• Do this: Reproduce the data lines verbatim, beginning at the line that contains "Edit the Air Fryer search term" and continuing through the end of the data. Omit the pictures from your output.

• Source data:

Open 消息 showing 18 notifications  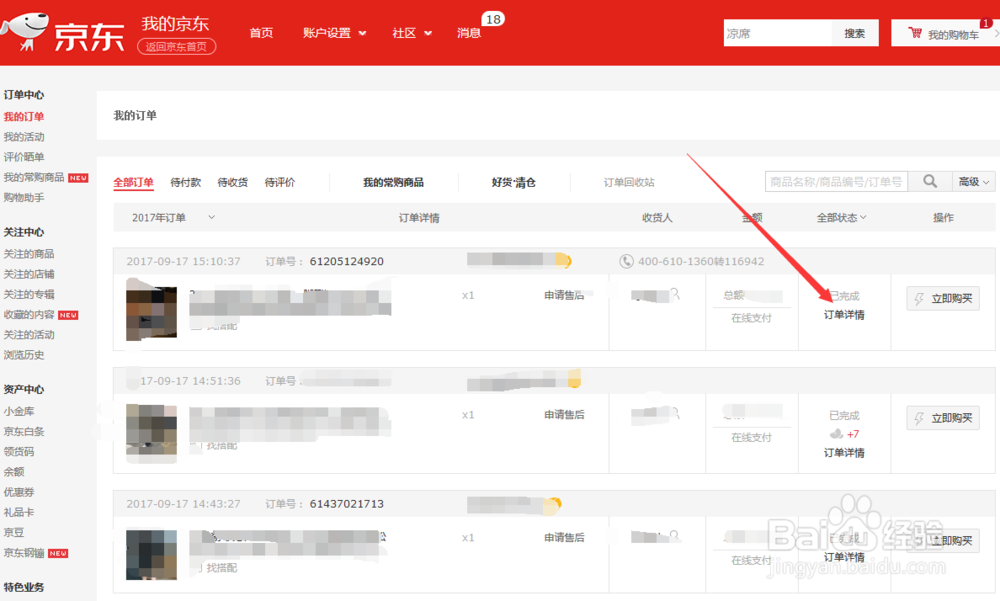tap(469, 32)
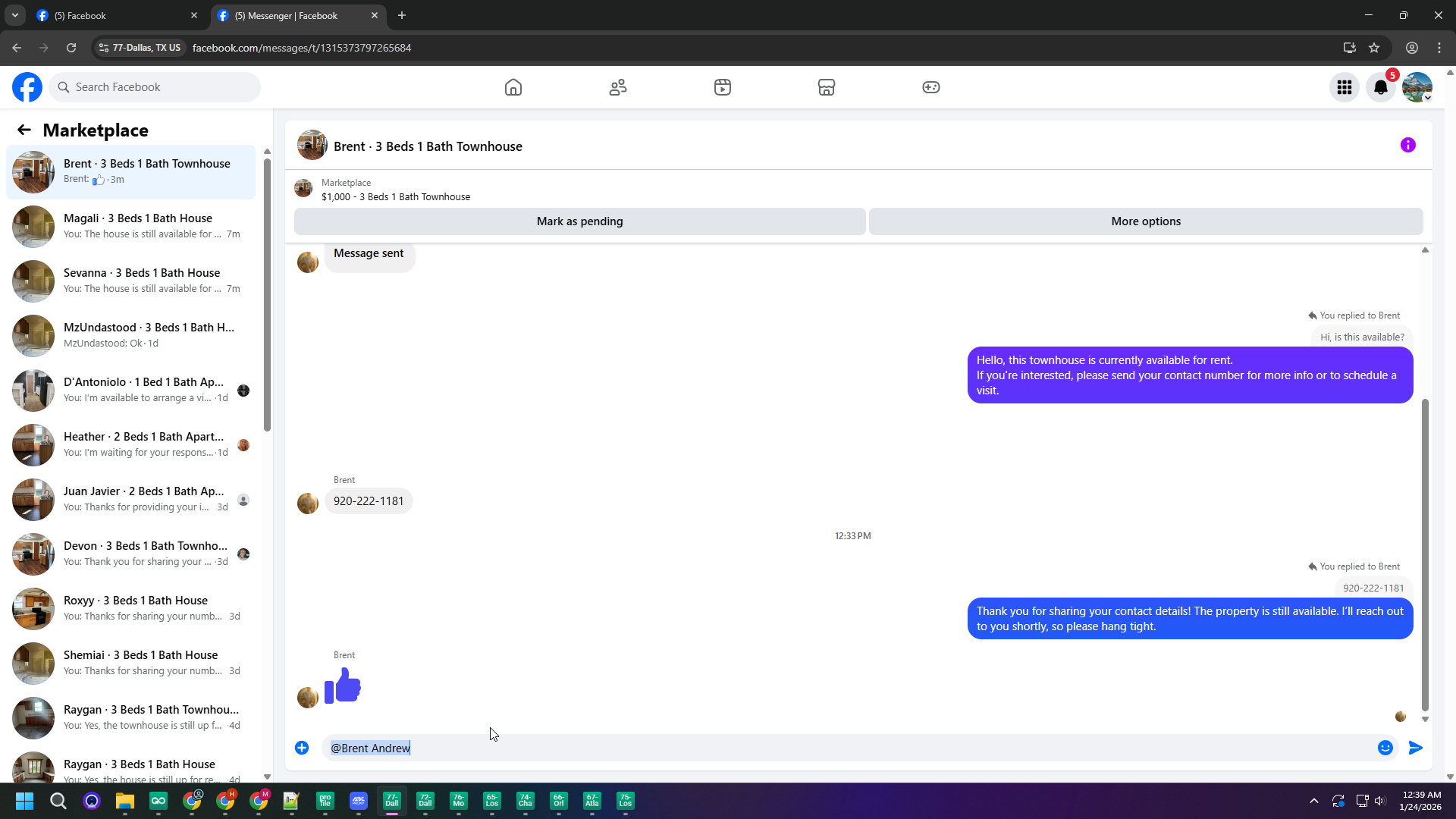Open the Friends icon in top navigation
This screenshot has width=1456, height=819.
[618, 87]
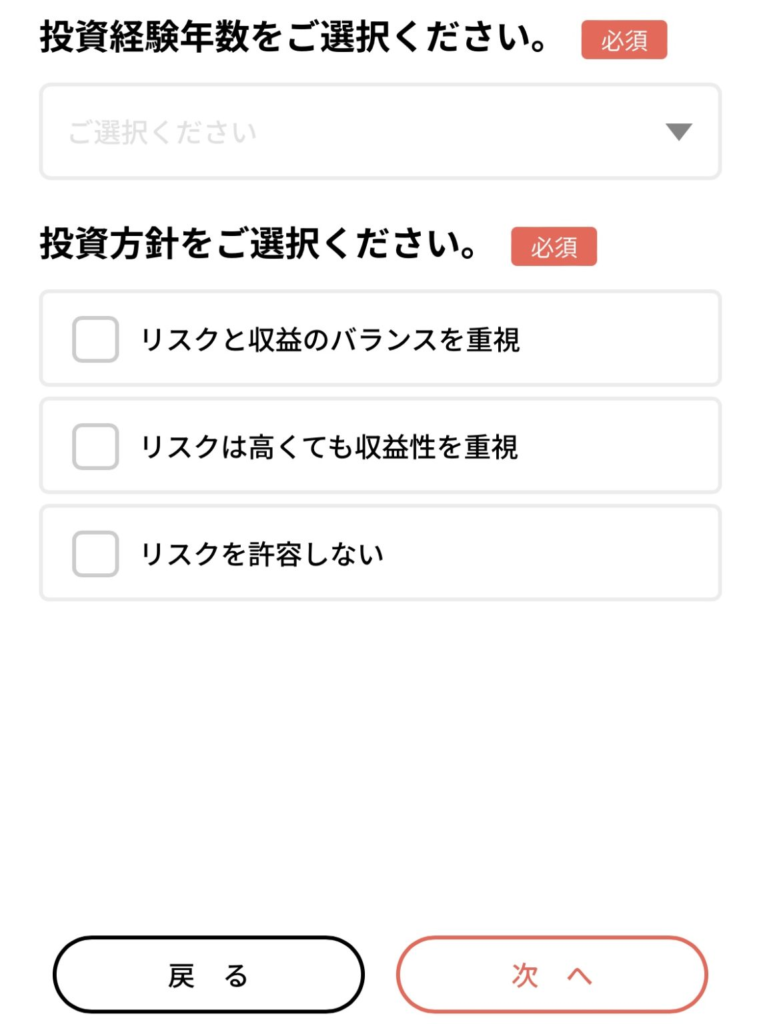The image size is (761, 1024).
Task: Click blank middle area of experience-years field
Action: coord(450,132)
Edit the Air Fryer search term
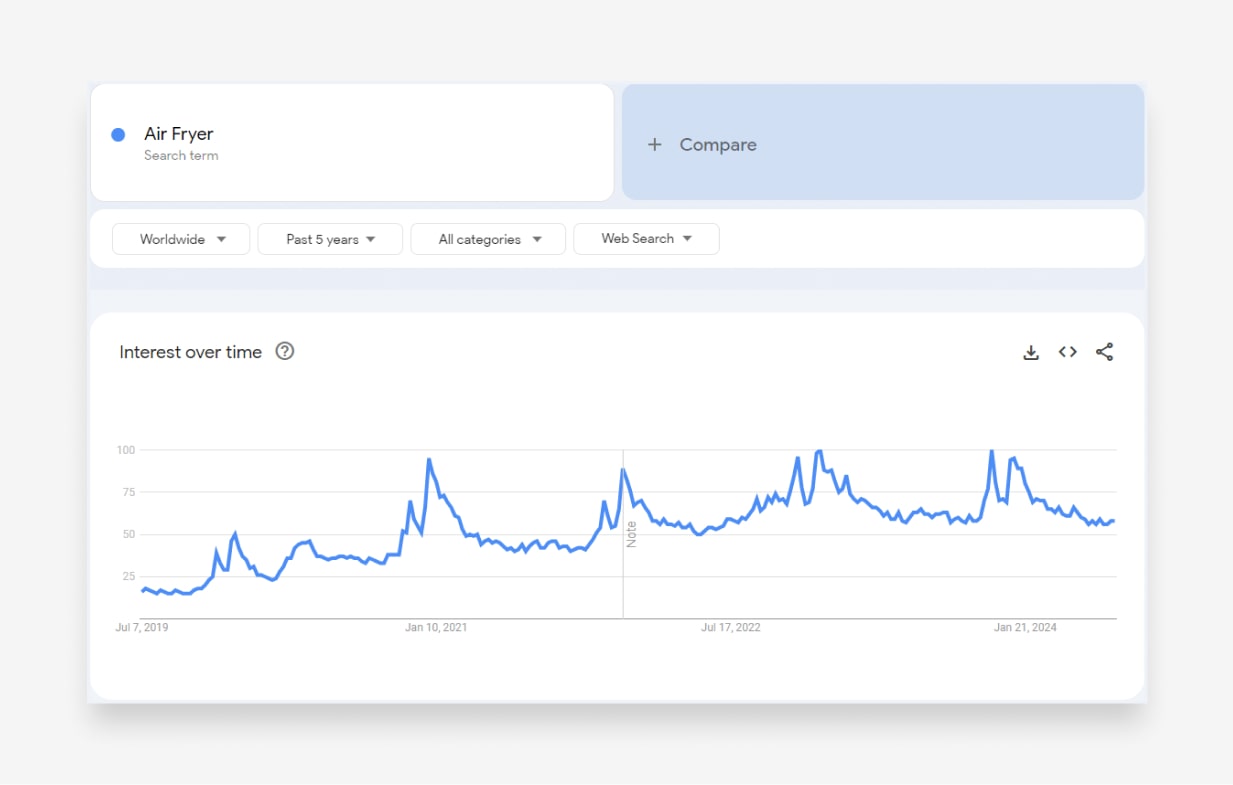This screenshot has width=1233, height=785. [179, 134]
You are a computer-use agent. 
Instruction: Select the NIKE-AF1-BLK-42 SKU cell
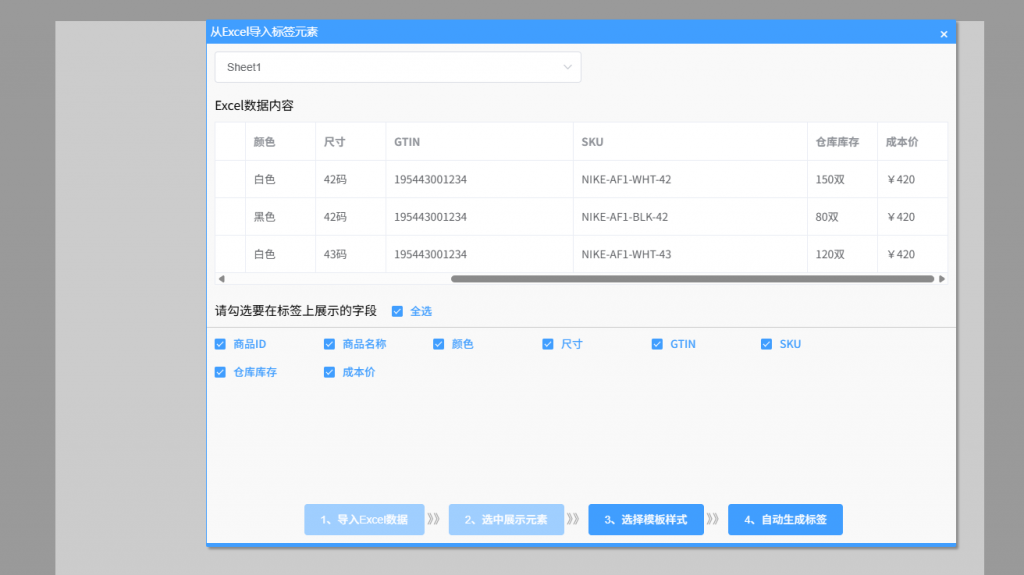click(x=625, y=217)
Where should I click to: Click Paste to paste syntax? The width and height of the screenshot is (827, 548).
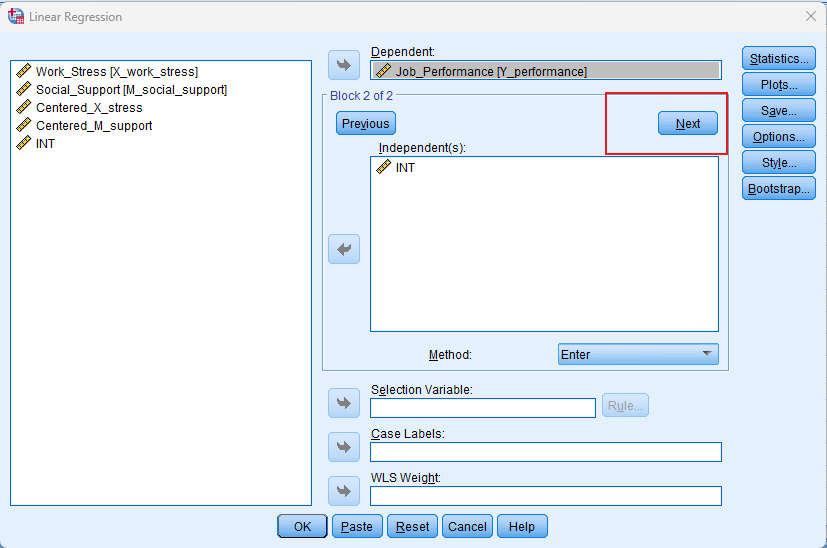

• Expected answer:
Edit the Air Fryer search term
This screenshot has width=1233, height=785. [179, 134]
You are a computer-use agent. 
Instruction: Select the NIKE-AF1-BLK-42 SKU cell
click(x=625, y=217)
Where should I click to: Click Paste to paste syntax? The width and height of the screenshot is (827, 548).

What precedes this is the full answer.